*Your goal*
Which lines in the data below contain the string "question"? Show each one.

*Data records*
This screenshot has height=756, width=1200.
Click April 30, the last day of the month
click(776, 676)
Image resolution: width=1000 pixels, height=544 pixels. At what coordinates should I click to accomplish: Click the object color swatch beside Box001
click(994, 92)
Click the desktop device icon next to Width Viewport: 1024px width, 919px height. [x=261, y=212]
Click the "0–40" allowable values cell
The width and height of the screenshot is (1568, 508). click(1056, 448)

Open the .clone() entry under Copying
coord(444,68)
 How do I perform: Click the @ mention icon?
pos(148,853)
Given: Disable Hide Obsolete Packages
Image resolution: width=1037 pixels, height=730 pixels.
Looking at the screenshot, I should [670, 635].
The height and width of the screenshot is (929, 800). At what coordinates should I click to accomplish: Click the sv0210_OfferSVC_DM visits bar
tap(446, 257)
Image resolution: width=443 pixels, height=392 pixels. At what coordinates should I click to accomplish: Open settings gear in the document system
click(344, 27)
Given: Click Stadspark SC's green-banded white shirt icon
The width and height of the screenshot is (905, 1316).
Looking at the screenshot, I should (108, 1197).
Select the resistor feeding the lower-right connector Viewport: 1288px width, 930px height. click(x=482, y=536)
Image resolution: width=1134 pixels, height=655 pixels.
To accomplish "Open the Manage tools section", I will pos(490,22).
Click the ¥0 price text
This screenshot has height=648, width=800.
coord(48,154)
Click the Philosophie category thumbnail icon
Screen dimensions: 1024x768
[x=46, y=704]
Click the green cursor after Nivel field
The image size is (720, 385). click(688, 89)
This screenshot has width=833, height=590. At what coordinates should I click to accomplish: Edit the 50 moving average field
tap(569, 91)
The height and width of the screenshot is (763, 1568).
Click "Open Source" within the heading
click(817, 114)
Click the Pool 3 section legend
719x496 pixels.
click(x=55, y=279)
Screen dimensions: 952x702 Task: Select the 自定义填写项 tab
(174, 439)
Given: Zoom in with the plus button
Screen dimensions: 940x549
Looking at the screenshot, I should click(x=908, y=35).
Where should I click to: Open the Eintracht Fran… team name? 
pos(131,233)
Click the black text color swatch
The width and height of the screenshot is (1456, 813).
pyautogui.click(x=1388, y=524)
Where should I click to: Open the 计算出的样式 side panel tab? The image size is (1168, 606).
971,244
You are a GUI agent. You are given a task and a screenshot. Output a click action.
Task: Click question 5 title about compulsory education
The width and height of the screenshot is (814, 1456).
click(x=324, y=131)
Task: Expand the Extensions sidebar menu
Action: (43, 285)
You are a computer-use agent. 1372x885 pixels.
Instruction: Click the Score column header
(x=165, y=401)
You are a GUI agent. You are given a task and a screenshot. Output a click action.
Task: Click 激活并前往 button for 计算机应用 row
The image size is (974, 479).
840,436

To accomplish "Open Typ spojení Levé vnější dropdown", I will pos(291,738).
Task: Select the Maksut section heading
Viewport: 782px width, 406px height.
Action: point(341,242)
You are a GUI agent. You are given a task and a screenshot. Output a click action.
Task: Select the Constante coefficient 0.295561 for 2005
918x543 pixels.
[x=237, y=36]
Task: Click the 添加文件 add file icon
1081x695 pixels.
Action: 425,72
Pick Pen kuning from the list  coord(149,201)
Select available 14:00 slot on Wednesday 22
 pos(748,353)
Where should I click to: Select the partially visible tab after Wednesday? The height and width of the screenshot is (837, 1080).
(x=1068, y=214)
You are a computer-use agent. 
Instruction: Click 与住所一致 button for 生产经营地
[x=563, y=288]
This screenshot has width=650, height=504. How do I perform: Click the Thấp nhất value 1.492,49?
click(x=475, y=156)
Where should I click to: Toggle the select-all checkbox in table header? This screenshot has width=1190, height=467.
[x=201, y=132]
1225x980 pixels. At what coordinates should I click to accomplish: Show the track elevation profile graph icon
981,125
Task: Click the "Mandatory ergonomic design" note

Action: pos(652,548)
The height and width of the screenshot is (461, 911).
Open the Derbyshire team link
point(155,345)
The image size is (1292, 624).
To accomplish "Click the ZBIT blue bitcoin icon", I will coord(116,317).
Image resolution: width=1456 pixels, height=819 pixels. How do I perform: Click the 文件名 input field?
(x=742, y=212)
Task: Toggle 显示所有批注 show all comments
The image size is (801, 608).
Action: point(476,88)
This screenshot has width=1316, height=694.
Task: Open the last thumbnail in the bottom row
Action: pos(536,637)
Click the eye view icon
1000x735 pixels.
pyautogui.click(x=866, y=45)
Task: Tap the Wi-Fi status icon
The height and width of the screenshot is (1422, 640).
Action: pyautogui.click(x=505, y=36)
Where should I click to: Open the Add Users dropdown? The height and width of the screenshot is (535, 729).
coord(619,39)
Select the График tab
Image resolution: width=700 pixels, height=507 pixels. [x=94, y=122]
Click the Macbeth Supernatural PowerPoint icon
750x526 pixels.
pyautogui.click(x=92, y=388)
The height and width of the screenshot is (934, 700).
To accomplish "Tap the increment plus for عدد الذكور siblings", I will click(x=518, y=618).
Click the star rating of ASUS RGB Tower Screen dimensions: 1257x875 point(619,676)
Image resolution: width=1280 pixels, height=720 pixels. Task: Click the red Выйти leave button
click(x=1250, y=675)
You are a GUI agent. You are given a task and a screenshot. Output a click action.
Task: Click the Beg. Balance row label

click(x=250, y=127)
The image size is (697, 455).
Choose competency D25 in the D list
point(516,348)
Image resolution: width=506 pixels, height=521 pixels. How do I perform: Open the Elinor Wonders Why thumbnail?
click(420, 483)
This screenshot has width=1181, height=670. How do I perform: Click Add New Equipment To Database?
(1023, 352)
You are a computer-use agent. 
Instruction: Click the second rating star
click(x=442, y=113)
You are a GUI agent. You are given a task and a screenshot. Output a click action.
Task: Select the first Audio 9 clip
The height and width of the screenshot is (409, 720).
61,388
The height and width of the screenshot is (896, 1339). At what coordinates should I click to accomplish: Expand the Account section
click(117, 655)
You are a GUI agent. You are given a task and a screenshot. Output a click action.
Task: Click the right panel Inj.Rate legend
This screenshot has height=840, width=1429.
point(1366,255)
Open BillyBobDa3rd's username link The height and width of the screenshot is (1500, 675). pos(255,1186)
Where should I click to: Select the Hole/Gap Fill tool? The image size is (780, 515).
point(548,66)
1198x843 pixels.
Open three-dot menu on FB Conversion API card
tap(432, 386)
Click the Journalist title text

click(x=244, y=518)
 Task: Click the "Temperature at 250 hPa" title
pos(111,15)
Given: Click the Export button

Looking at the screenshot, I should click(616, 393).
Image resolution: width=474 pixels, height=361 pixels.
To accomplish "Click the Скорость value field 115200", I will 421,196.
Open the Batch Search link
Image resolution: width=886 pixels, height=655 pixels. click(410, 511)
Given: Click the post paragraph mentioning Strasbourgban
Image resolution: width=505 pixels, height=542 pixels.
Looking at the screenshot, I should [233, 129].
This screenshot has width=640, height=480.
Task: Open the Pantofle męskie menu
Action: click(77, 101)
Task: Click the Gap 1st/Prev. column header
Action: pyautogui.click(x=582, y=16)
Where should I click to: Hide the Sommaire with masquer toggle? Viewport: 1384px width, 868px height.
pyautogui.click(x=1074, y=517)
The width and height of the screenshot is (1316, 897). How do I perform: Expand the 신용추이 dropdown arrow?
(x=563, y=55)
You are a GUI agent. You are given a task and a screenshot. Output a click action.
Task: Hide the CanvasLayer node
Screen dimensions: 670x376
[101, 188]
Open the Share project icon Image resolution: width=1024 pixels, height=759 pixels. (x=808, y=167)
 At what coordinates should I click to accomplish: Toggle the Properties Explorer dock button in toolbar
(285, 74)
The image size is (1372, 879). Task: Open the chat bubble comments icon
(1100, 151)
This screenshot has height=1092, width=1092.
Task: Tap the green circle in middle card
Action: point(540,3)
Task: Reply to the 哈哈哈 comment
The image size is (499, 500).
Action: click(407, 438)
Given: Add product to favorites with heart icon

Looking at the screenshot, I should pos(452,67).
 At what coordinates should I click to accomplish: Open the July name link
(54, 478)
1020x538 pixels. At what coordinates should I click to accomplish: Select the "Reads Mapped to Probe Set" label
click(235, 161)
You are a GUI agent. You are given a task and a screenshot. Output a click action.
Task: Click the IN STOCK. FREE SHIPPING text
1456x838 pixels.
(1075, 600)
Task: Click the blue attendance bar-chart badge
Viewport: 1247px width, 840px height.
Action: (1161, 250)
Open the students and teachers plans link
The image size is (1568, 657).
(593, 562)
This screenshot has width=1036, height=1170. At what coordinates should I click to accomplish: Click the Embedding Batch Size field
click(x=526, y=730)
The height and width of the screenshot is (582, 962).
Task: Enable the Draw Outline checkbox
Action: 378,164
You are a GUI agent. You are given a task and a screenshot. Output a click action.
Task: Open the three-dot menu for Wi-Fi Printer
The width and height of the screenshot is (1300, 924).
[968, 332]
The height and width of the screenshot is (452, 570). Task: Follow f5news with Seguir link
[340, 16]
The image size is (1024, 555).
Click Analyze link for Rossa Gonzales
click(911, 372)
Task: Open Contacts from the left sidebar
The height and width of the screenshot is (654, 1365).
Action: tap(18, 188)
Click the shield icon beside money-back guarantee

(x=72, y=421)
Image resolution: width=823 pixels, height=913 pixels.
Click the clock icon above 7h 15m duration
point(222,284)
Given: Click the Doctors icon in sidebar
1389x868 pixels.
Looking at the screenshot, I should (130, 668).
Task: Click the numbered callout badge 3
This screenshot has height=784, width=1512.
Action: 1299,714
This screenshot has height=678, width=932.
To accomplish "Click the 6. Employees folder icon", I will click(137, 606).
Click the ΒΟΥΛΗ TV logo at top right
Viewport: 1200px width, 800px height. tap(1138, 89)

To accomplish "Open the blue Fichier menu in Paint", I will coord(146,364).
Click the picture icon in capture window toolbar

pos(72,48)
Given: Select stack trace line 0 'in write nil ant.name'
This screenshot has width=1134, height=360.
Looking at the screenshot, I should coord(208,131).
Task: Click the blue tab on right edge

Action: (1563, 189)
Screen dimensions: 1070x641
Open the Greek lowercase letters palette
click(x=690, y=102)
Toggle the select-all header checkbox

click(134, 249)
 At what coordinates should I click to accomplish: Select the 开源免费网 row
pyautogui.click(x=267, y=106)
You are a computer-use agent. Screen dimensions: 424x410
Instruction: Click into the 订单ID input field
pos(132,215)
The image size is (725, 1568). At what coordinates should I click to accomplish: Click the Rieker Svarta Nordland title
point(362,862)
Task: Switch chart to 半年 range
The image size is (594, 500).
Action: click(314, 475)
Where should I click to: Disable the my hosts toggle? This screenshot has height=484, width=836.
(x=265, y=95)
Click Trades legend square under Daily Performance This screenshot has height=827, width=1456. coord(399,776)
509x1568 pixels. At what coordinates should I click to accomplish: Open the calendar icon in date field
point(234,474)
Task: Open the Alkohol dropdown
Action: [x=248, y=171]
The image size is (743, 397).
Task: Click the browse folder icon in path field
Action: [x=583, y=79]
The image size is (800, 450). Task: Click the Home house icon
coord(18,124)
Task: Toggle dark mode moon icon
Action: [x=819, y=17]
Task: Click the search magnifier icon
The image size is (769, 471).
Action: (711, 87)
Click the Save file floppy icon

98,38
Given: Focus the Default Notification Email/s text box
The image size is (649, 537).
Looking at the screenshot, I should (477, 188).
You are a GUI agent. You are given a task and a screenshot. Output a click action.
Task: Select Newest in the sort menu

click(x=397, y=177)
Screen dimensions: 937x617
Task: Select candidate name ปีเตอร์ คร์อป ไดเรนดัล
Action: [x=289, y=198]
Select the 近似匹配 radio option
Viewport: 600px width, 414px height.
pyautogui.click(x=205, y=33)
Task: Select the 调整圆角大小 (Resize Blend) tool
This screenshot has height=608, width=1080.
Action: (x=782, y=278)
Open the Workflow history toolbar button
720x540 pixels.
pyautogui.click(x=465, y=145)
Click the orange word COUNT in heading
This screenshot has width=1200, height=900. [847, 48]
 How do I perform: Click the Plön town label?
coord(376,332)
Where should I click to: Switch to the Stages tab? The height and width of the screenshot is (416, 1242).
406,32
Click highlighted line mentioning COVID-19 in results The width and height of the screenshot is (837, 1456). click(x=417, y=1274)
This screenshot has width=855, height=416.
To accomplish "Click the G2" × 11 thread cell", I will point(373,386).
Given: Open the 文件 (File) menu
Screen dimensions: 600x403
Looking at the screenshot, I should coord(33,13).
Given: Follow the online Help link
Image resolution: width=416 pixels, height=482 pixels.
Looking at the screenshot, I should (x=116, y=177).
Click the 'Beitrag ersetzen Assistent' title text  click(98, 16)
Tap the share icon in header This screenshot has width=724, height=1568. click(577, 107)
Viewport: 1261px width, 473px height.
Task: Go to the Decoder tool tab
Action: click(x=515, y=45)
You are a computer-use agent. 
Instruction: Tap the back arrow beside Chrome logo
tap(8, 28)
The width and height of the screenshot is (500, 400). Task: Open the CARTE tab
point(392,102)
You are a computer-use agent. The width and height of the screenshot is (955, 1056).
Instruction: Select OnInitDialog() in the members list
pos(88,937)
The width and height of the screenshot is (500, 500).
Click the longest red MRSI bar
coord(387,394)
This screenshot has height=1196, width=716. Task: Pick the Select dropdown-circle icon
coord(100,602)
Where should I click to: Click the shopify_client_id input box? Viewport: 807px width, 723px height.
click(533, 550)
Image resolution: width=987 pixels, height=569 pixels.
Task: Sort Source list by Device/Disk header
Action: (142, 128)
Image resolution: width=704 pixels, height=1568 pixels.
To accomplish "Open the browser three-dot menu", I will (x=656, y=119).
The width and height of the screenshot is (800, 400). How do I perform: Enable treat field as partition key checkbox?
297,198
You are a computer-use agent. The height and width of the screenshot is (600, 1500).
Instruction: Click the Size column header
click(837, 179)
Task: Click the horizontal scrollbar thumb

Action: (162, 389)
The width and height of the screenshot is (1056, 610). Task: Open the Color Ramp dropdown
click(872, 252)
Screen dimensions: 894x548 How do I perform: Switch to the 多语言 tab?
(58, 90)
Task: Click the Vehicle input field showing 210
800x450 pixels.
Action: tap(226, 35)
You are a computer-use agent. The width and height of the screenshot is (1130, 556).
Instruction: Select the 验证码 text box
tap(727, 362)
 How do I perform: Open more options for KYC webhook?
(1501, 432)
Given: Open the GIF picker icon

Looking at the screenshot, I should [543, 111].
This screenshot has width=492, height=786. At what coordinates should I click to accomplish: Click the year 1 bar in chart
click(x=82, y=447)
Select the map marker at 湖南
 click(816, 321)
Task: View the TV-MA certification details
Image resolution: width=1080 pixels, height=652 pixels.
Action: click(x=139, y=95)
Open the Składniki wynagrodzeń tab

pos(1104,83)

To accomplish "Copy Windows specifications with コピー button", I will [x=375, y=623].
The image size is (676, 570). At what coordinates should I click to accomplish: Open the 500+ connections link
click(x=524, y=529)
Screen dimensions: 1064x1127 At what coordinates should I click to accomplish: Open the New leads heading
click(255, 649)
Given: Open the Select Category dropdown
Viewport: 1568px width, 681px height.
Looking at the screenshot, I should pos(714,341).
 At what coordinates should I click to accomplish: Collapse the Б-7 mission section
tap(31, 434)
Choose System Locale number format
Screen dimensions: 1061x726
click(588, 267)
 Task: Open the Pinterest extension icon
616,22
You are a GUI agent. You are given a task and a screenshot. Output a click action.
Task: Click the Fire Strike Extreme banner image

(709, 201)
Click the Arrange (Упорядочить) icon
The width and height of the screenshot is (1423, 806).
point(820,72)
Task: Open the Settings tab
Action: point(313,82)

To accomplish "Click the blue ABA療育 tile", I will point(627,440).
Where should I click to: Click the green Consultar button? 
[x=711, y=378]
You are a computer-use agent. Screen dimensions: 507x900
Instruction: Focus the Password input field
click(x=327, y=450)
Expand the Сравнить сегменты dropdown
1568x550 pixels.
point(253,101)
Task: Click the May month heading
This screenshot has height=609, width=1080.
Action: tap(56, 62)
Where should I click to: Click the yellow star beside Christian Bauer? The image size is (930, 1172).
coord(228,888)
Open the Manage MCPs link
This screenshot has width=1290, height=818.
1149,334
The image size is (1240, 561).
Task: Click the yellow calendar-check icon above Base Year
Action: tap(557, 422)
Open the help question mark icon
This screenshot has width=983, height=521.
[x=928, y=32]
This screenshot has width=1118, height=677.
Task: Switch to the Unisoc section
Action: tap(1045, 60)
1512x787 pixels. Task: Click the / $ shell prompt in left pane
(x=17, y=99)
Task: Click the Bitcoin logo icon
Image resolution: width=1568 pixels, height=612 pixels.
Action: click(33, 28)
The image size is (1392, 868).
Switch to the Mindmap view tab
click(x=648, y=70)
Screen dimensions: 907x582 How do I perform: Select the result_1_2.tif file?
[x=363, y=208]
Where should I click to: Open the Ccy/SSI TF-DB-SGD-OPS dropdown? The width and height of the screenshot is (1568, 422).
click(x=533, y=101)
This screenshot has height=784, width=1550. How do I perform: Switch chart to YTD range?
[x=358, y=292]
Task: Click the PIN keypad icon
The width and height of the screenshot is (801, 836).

*Completed task*
Task: Click question 5 title about compulsory education
Open the help question mark icon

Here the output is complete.